Kommentar:Schulen sollten Upgrades prüfen

Nur weil eine Technik neu ist, eignet sie sich nicht automatisch fürs Klassenzimmer

Von Wieland Bögel

In den Anfangszeiten der Entwicklungshilfe war es üblich, dass die Industriestaaten Maschinen, Traktoren und vieles mehr wahllos in arme Länder lieferten. Wo die Dinger nutzlos vor sich hinrosteten, weil sie erstens nicht gebraucht wurden, zweitens keiner wusste, wie sie funktionieren, und drittens schon gar nicht, wie man sie instand hält. Betrachtet man die zahlreichen bis zahllosen Initiativen verschiedenster staatlicher Stellen zur Digitalisierung der Schulen, fühlt man sich an die Entwicklungshilfe der 1960er Jahre erinnert: Gefördert werden alle möglichen Gerätschaften, ob diese nun sinnvoll sind oder eben nicht. Im Landkreis sollen die Schulen nun in einer Art "Show-Room" mögliche digitale Upgrades für den Unterricht begutachten können - eine längst überfällige Idee.

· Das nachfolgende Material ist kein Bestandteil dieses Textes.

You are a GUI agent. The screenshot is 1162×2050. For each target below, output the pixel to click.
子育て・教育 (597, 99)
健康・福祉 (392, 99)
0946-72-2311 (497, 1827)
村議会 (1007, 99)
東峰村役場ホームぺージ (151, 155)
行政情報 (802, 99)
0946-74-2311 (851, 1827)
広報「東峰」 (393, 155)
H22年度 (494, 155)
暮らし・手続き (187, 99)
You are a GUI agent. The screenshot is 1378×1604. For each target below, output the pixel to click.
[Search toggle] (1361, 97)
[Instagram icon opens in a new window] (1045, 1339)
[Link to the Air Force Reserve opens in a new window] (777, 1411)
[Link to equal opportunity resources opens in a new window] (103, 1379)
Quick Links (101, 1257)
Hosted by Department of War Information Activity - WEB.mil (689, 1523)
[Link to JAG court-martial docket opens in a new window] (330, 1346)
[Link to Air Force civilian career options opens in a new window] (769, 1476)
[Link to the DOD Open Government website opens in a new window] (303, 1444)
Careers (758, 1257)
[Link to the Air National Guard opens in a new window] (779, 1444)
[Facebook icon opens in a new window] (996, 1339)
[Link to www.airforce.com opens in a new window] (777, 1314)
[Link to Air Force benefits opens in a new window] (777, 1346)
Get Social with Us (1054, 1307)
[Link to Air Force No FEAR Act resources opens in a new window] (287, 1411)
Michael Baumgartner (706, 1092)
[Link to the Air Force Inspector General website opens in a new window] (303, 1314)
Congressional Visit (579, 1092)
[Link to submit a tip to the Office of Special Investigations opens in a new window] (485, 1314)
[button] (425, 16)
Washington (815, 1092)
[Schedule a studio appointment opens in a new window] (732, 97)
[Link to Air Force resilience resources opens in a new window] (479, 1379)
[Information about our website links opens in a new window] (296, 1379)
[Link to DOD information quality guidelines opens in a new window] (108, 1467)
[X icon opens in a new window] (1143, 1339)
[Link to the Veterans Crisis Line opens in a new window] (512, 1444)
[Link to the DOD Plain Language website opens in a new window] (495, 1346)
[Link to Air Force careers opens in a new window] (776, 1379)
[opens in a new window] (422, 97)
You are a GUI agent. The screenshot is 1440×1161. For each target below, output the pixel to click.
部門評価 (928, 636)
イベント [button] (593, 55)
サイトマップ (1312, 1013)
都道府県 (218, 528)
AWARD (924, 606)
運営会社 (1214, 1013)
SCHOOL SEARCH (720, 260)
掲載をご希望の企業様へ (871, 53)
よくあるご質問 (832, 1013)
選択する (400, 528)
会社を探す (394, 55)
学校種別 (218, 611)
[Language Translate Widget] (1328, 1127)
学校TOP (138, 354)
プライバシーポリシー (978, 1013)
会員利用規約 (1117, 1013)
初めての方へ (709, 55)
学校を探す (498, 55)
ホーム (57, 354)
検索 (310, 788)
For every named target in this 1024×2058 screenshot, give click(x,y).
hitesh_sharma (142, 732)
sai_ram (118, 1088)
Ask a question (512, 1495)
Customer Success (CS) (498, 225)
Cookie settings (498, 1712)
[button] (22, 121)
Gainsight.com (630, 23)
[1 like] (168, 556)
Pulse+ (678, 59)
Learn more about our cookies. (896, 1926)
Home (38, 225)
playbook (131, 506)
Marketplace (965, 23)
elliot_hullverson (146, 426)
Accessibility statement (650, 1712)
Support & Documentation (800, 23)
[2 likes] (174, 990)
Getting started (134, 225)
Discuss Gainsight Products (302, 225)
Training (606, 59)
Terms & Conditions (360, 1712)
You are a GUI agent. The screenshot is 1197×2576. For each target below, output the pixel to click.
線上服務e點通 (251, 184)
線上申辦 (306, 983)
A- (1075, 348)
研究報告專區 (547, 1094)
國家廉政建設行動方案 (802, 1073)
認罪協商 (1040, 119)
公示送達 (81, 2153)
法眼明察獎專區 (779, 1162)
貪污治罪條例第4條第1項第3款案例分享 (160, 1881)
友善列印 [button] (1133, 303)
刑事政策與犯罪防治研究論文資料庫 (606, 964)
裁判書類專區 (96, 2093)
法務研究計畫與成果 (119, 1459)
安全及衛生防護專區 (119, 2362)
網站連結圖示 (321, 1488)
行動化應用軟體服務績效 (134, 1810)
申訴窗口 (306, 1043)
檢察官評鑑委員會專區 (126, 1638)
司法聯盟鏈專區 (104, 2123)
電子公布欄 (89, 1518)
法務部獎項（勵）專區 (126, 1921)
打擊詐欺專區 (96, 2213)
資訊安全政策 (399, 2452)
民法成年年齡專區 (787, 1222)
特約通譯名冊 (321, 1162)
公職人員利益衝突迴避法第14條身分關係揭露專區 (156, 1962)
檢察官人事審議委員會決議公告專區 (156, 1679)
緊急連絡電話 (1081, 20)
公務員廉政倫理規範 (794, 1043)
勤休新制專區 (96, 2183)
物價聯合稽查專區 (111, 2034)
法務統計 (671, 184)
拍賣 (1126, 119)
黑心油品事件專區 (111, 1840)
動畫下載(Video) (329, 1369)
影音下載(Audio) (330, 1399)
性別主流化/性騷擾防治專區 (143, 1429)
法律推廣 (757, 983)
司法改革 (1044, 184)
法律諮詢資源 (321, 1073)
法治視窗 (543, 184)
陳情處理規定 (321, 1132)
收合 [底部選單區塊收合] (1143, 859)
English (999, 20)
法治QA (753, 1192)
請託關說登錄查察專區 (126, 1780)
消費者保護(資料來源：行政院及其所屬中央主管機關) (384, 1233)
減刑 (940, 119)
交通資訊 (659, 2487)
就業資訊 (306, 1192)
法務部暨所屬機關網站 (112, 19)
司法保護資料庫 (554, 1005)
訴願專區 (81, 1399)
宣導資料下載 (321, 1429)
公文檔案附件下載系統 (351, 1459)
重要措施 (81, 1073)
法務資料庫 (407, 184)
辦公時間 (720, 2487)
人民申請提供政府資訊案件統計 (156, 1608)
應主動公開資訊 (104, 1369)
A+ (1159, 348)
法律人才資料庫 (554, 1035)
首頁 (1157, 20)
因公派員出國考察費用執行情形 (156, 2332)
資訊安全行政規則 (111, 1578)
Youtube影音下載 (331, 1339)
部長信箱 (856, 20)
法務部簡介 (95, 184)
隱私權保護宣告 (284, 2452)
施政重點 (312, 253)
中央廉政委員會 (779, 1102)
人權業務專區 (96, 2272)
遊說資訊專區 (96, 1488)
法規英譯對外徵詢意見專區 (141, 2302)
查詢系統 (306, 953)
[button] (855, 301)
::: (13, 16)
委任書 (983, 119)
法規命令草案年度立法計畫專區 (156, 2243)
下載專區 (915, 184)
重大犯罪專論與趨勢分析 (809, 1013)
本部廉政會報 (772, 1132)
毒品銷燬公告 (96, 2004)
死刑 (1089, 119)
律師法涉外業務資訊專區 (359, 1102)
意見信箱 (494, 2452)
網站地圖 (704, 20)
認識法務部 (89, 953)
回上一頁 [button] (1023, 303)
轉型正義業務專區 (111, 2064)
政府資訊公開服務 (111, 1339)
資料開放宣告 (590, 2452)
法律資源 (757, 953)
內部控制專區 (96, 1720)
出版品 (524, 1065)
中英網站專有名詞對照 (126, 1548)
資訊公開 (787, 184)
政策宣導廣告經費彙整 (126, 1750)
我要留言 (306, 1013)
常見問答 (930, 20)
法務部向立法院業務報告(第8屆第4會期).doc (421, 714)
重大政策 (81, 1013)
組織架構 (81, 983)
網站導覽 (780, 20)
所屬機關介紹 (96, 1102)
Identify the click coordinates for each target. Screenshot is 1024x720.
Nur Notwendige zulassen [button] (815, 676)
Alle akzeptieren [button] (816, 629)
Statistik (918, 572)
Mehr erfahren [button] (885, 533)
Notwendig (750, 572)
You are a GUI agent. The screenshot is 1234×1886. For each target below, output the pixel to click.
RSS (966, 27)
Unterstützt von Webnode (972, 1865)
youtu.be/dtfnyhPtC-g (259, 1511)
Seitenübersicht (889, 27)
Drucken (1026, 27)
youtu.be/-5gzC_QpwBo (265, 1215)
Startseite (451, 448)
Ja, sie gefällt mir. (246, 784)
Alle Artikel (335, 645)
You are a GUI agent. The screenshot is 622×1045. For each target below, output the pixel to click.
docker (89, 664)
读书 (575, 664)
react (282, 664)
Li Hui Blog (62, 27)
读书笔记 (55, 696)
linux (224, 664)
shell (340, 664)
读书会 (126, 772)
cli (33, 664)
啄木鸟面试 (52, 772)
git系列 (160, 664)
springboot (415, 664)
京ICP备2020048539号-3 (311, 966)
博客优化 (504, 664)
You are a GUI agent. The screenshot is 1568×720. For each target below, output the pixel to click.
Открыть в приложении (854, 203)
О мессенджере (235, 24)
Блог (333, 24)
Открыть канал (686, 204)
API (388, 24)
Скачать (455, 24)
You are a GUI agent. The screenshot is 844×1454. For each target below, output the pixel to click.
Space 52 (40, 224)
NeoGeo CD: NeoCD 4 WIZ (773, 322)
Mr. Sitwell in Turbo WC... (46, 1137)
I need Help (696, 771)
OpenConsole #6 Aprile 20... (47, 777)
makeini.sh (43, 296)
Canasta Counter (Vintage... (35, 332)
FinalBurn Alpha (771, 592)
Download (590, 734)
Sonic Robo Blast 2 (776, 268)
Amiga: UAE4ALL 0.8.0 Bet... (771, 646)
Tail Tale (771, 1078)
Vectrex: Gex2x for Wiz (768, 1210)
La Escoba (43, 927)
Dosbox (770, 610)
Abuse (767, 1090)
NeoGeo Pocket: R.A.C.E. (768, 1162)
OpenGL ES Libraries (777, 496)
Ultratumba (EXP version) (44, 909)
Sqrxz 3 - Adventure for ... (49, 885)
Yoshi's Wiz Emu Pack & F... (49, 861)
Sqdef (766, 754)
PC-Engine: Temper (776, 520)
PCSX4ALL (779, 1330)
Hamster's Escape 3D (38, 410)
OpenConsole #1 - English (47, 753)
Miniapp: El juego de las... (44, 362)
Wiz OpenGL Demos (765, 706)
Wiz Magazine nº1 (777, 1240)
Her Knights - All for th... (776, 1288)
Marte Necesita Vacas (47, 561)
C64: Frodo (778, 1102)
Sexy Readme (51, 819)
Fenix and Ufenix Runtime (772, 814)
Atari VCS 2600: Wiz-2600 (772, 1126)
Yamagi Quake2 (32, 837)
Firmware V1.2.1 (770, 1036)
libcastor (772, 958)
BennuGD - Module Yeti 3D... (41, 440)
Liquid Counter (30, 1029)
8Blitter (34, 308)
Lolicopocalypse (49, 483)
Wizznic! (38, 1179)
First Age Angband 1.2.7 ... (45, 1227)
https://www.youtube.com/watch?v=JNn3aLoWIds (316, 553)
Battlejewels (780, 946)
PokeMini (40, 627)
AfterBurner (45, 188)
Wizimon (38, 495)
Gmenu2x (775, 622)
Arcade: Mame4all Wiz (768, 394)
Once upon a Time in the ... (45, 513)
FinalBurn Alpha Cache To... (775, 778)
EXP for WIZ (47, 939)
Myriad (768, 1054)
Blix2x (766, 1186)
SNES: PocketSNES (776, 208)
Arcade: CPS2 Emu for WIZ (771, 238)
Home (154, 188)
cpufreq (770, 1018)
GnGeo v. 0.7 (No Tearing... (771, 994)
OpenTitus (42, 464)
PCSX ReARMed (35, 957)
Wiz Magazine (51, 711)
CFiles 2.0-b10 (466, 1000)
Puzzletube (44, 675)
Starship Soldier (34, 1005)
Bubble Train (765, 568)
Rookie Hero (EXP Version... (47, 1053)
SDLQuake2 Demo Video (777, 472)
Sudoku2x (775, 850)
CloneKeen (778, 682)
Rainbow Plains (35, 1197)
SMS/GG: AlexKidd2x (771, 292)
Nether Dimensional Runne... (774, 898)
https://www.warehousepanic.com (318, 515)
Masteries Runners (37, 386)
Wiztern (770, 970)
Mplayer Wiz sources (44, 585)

Denn welches elektronische Gerät seinen Weg in welches Klassenzimmer findet, hängt bislang vor allem vom Geschick der Handelsvertreter der Hersteller ab. In den USA ist man da schon weiter, Google, Apple und Microsoft verschenken dort ihre elektronischen "Lernmittel" an die Schulen - um diese zu Werbeplattformen zu machen. Entsprechende Bestrebungen gibt es auch hier, der aller Klagen zum Trotz doch bessere Zustand hiesiger öffentlicher Schulen hat diese Entwicklung etwas begrenzt. Trotzdem ist die Digitalisierung der Klassenzimmer auch hier ein "seller's market", also ein Geschäft hauptsächlich zugunsten des Verkäufers. Was auch daran liegt, dass bei der digitalen Aufrüstung der Klassenzimmer alle paar Monate die nächste elektrotechnische Sau durchs Dorf getrieben wird: Was gestern ein ultimatives, neues und verbessertes Unterrichtsmaterial war, ist heute schon Elektroschrott. Der im besten Fall seine kurze Nutzungsdauer im Einsatz war, und nicht in der Ecke verstaubte, weil kein Lehrer das Gerät bedienen konnte und kein Schüler Lust hatte zu erklären, wie es geht.

Dies könnte idealerweise das neue "Test-Klassenzimmer" des Landkreises leisten. Denn natürlich sollte moderne Technik einen Platz im Unterricht haben, wie viel und welche dafür sinnvoll ist, darüber sollten aber die Schulen entscheiden. Damit, um im Bild zu bleiben, der gespendete Traktor auch Früchte einbringt - und nicht bloß Frust.